HealthInsights

How the Microbiome Helps Digest What We Cannot

The human body cannot digest everything it eats—but its microbes can. Explore how the gut microbiome extends our digestive reach.

By Sarah Williams, RD2 min read
Gut HealthNutritionBiologyCellular Health

The human digestive system is impressive, but it has clear limits. There are components of a healthy diet—particularly many types of fiber—that the body's own enzymes simply cannot break down. And yet these components are valuable. The resolution of this puzzle lies in a partnership: the human body outsources part of its digestion to the gut microbiome.

The Limits of Human Digestion

Human digestion relies on enzymes—molecular tools that break food down. We produce a good range of them, capable of handling starches, proteins, and fats.

But our enzyme toolkit is incomplete. We lack the enzymes needed to break down many of the complex carbohydrates found in plant fibers. When we eat these fibers, our own digestive system makes little headway against them. By the standards of human enzymes alone, much of this material is indigestible.

If human digestion were the whole story, these fibers would pass through entirely unused.

Enter the Microbial Workforce

Human digestion is not the whole story. Waiting in the large intestine is the gut microbiome—trillions of microbes that, collectively, possess an enormous and diverse arsenal of enzymes.

Crucially, the microbiome's enzyme toolkit includes many tools that humans lack—including enzymes capable of breaking down the very plant fibers our own bodies cannot. The microbiome's metabolic capabilities vastly exceed our own.
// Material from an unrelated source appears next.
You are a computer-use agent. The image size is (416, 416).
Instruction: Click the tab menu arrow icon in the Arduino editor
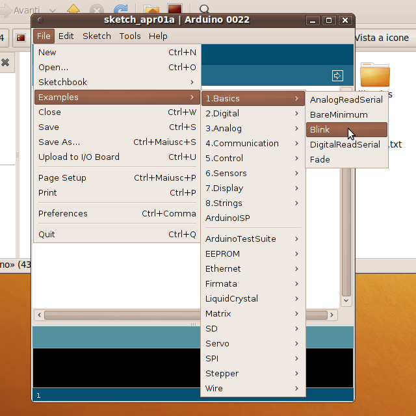337,75
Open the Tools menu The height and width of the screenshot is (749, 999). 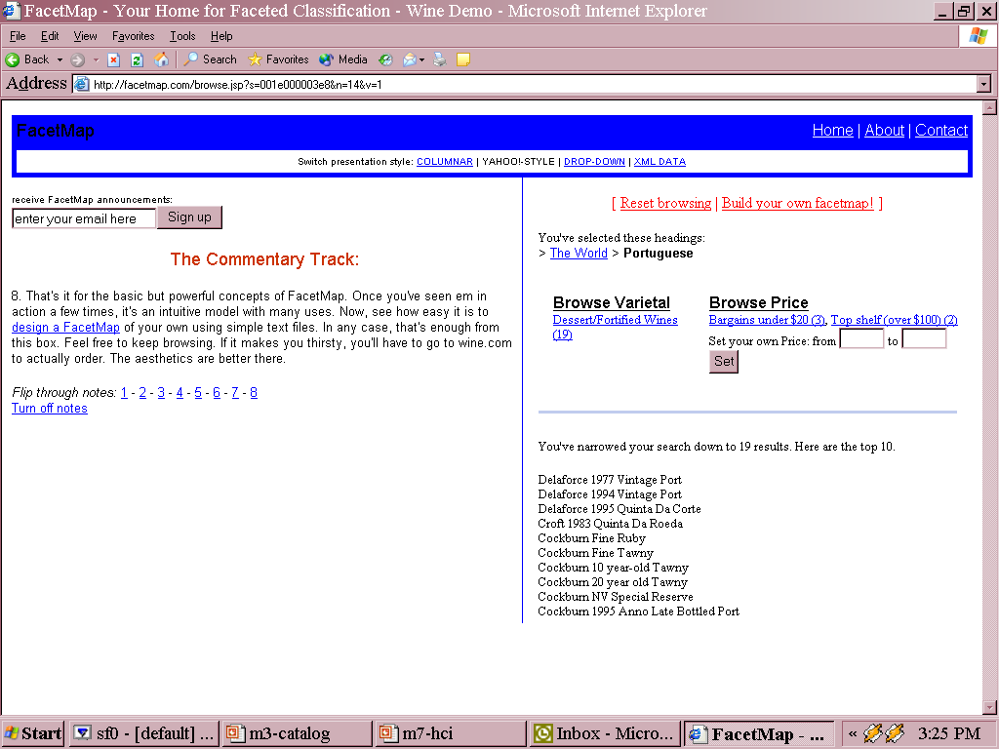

When undigested fiber reaches the large intestine, the microbes go to work on it through fermentation, breaking down what human digestion could not.

A Partnership With Returns

This is a genuine partnership, and it returns real value. As the microbes ferment the fiber we could not digest, they produce useful compounds—most importantly the short-chain fatty acids that nourish the gut lining and send beneficial signals through the body.

So the arrangement works like this: we eat fiber we cannot use; we deliver it to our microbes; the microbes digest it; and we benefit from the products of their digestion. The microbiome extends our digestive reach, allowing us to derive value from foods that would otherwise be wasted.

Why This Reframes "Indigestible" Fiber

This partnership changes how we should think about fiber. Fiber is often described as "indigestible," and from the narrow perspective of human enzymes, that is true.

But it is misleading. Fiber is not indigestible to the system as a whole—the human-plus-microbiome system. It is simply digested by the microbial partner rather than by us directly. "Indigestible" fiber is, in reality, food for our microbes, and through them, a source of benefit to us.

This is the deep reason fiber matters so much in nutrition, and why feeding the microbiome with a variety of plant fibers is so consistently emphasized.

Digestion as a Shared Achievement

The gut microbiome reframes digestion itself. It is not a purely human accomplishment carried out by human organs and human enzymes. It is, in significant part, a shared achievement between the human body and its microbial partners. By outsourcing what we cannot do to microbes that can, we extend our diet and our nourishment. It is one of the most fundamental partnerships in human biology—and a cornerstone of gut health.